According to Chu Xuan Pham, representative of the Formosa Ha Tinh Steel Corp. (FHS), the Taiwanese firm would need $2.8 billion a year to import iron ore, coke coal and other materials for its Vung Ang Industrial Park-based steel plant in Ha Tinh province, to produce 7.5 million tonnes of steel in the first phase of operation.
The first phase, which has a total investment capital of $8.9 billion for building a port, a steel plant and a power plant, is projected to be commissioned from 2013.
Pham said that after putting the plant into operation, the company would be able to get around $1.4 billion a year, or a half of the required working capital, from selling steel products abroad.
“We will also sell our steel products, including steel shape, plate and billets, in the Vietnamese market, through which we will earn a lot in Vietnamese dong,” Pham said.
FHS is projected to sell a half of its 7.5 million tonnes of steel a year in the first phase abroad and the remaining half in the Vietnamese market.
“The problem here is that we need to turn our earnings in Vietnamese dong into forex currencies [via banks in Vietnam] to import raw materials from overseas, mostly from Brazil and South Africa,” Pham told VIR.
Under Decree 108/2006/ND-CP dated September, 2006 to guide the implementation of Investment Law 2005, the Vietnamese government shall support foreign exchange balancing in cases where authorised credit institutions are not able to satisfy the demand for foreign currency with respect to a number of important investment projects in energy, waste treatment or construction of traffic infrastructure.

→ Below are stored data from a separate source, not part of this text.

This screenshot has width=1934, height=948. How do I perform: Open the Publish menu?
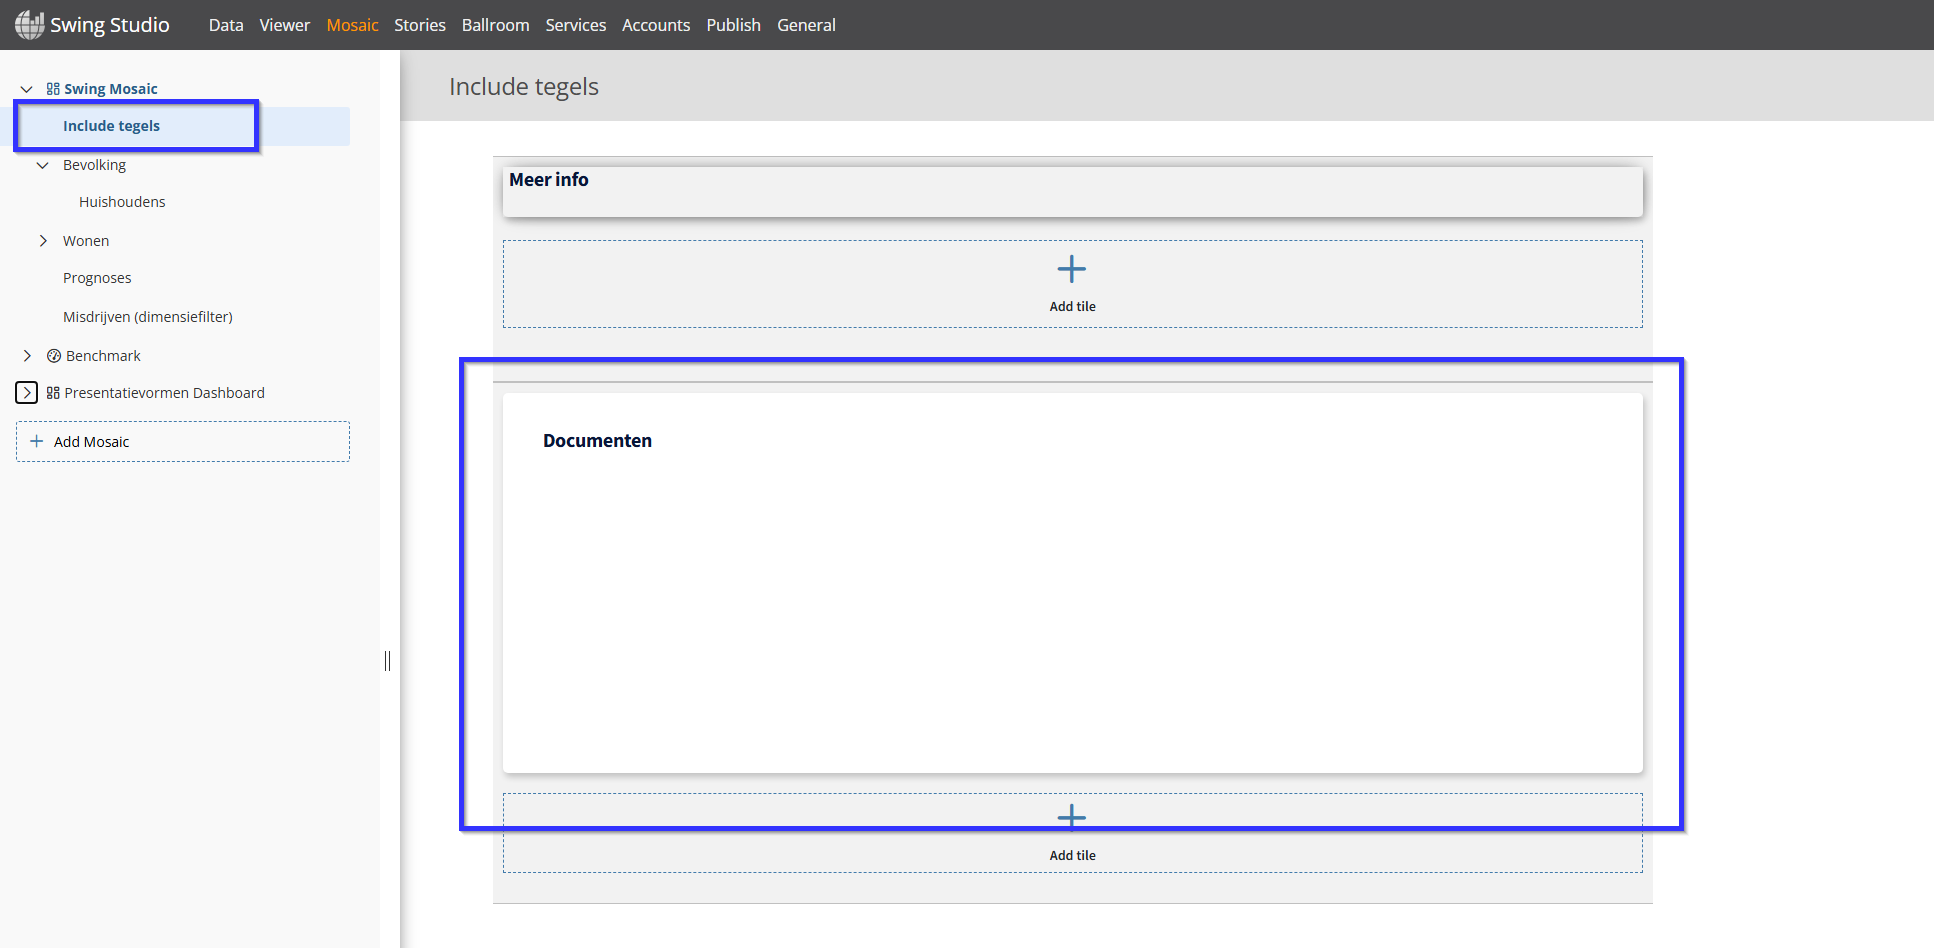pos(733,25)
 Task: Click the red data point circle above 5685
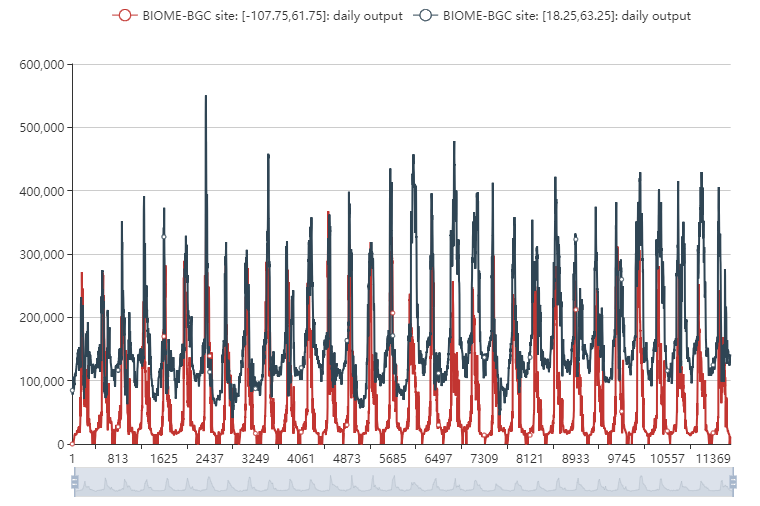pyautogui.click(x=392, y=313)
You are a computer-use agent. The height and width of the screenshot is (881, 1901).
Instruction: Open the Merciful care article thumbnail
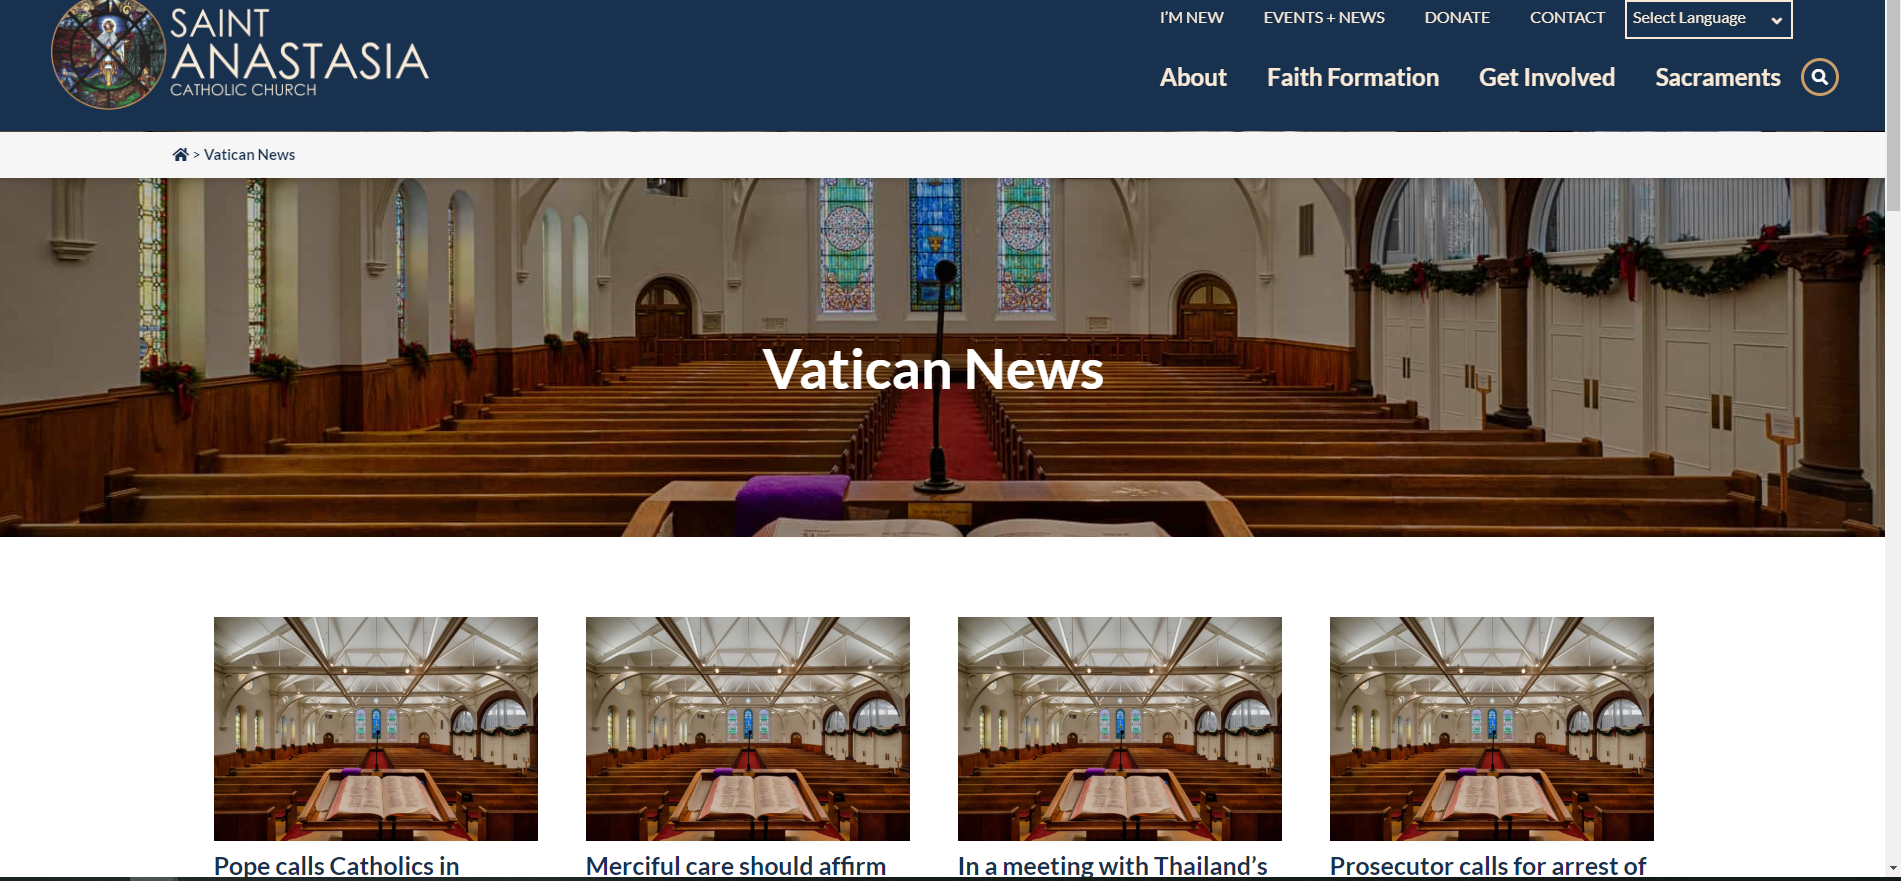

The Son Duong port is capable to handle 300,000 dead weight tonnage ships, while the power plant will have a total capacity of 1,500 megawatts, which is specially to supply electricity to run the steel mill.
According to a document that FHS sent to the Ministry of Planning and Investment (MPI) last week, the firm stressed that the steel complex was an important project in Vietnam.
“Since the foreign currency amount we need is very big [for Vietnamese banks’ forex reserves], we are worried about some sudden shortage of forex reserves in local banks in the future,” Pham said.
“Foreign currency shortages will hinder us from ensuring sufficient imported raw material for our steel plant, which cannot operate interruptedly,” he said.
FHS was also waiting for a “particular mechanism” from the Vietnamese government to guarantee stable foreign exchange balancing in cases where authorised credit institutions were not able to satisfy the company’s demand, said Pham.
A senior MPI official said it was FHS’ requirement was understandable.
“However, it will be difficult [for the government] to guarantee foreign exchange balancing support for FHS in the future if the central bank lacks forex reserves.
“It is not mention that how the government and central bank can make the same guarantee for other foreign investors if they ask for the same special treatment,” the official stressed.
FHS received an investment licence for the steel complex project in June, 2008. The investor got site transfer from Ha Tinh province on October 1, 2010 and is knocking the 2,146 hectares site into shape.
The investor planned to start the building of Son Duong port’s damp and water pipe for the steel plant in the next February.